(Data for review Opens)
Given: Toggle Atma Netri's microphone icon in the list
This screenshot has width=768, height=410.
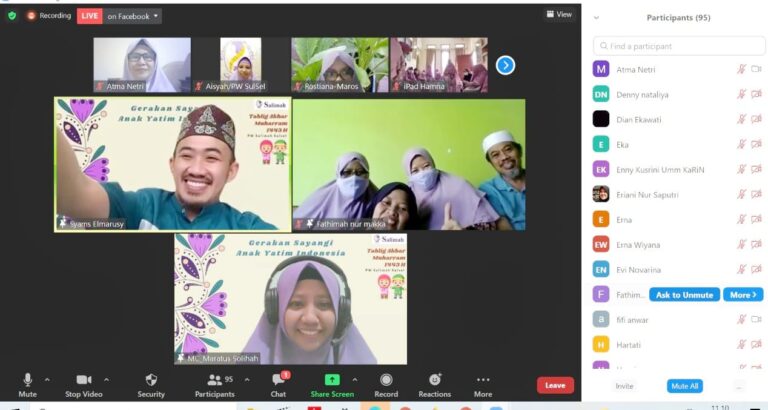Looking at the screenshot, I should [742, 69].
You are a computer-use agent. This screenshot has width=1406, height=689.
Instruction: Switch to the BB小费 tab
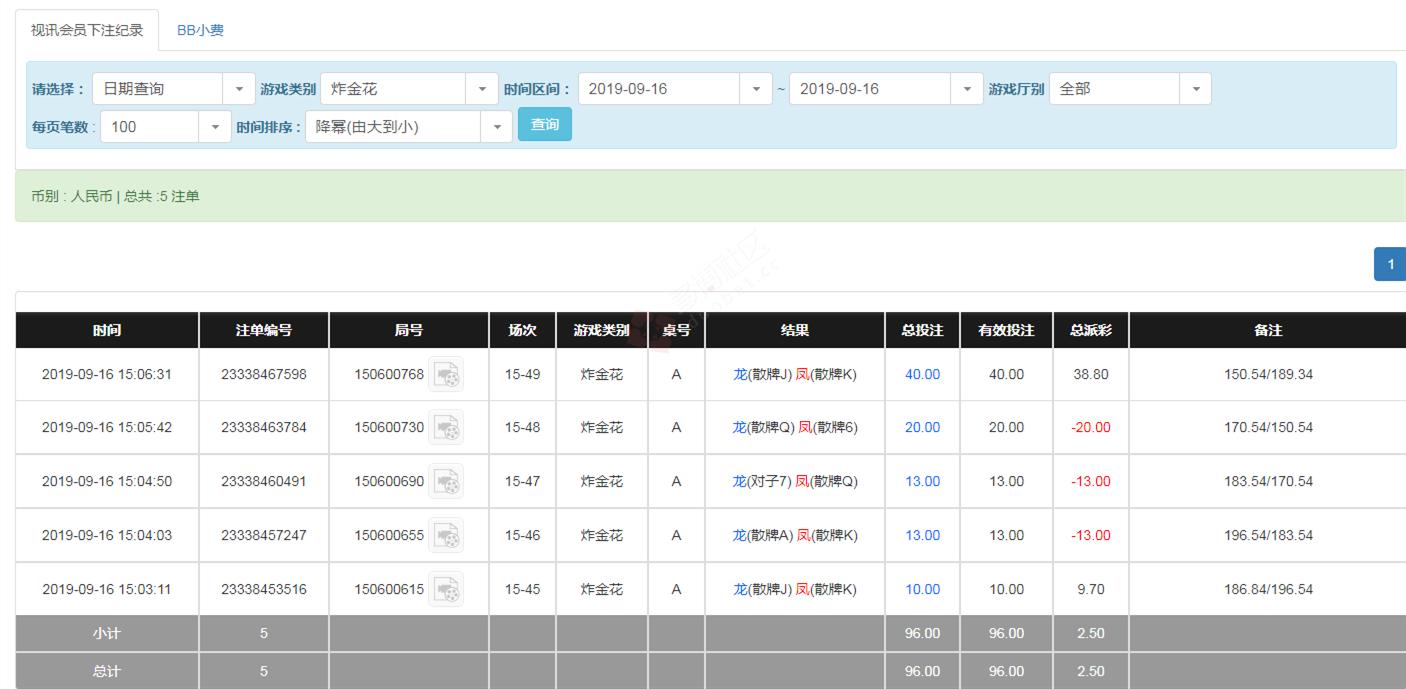pyautogui.click(x=200, y=30)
(Data for review Closes)
◆ **What the exercise asks**: When you repeat the listing, keep it exact and leave the pictures behind.

◆ **Result below**:
Given: Toggle Atma Netri's microphone icon in the list
This screenshot has width=768, height=410.
Looking at the screenshot, I should [742, 69].
You are a computer-use agent. This screenshot has width=1406, height=689.
Instruction: Switch to the BB小费 tab
pyautogui.click(x=200, y=30)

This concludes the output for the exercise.